Assessing the relative validity of a new, web-based, self-administered 24 h dietary recall in a French-Canadian population
To assess the relative validity of a new, web-based, self-administered 24 h dietary recall, the R24W, for assessment of energy and nutrient intakes among French Canadians. Each participant completed a 3d food record (FR) and the R24W on three occasions over a 4-week period. Intakes of energy and of twenty-four selected nutrients assessed by both methods were compared. Québec City metropolitan area. Fifty-seven women and fifty men (mean (sd) age: 47·2 (13·3) years).
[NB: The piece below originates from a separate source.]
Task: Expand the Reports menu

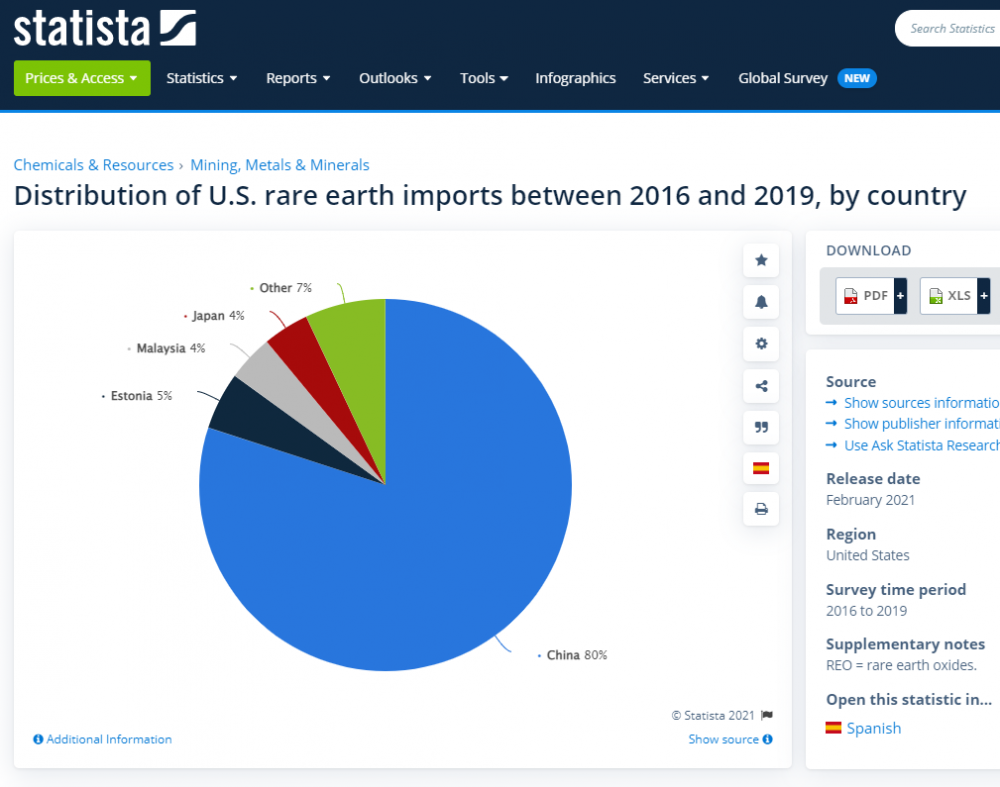Action: (297, 78)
Equivalent proportions of under-reporters were found with the R24W (15·0%) and the FR (23·4%). Mean (sd) energy intake from the R24W was 7·2% higher than that from the FR (10 857 (3184) kJ/d (2595 (761) kcal/d) v. 10 075 (2971) kJ/d (2408 (710) kcal/d); P<0·01). Significant differences in mean nutrient intakes between the R24W and the FR ranged from -54·8% (i.e. lower value with R24W) for niacin to +40·0% (i.e. higher value with R24W) for alcohol. Sex- and energy-adjusted deattenuated correlations between the two methods were significant for all nutrients except Zn (range: 0·35-0·72; P<0·01). Cross-classification demonstrated that 40·0% of participants were classified in the same quartile with both methods, while 40·0% were classified in the adjacent quartile and only 3·6% were grossly misclassified (1st v. 4th quartile). Analysis of Bland-Altman plots revealed proportional bias between the two assessment methods for 8/24 nutrients. These data suggest that the R24W presents an acceptable relative validity as compared with the FR for estimating usual dietary intakes in a cohort of French Canadians.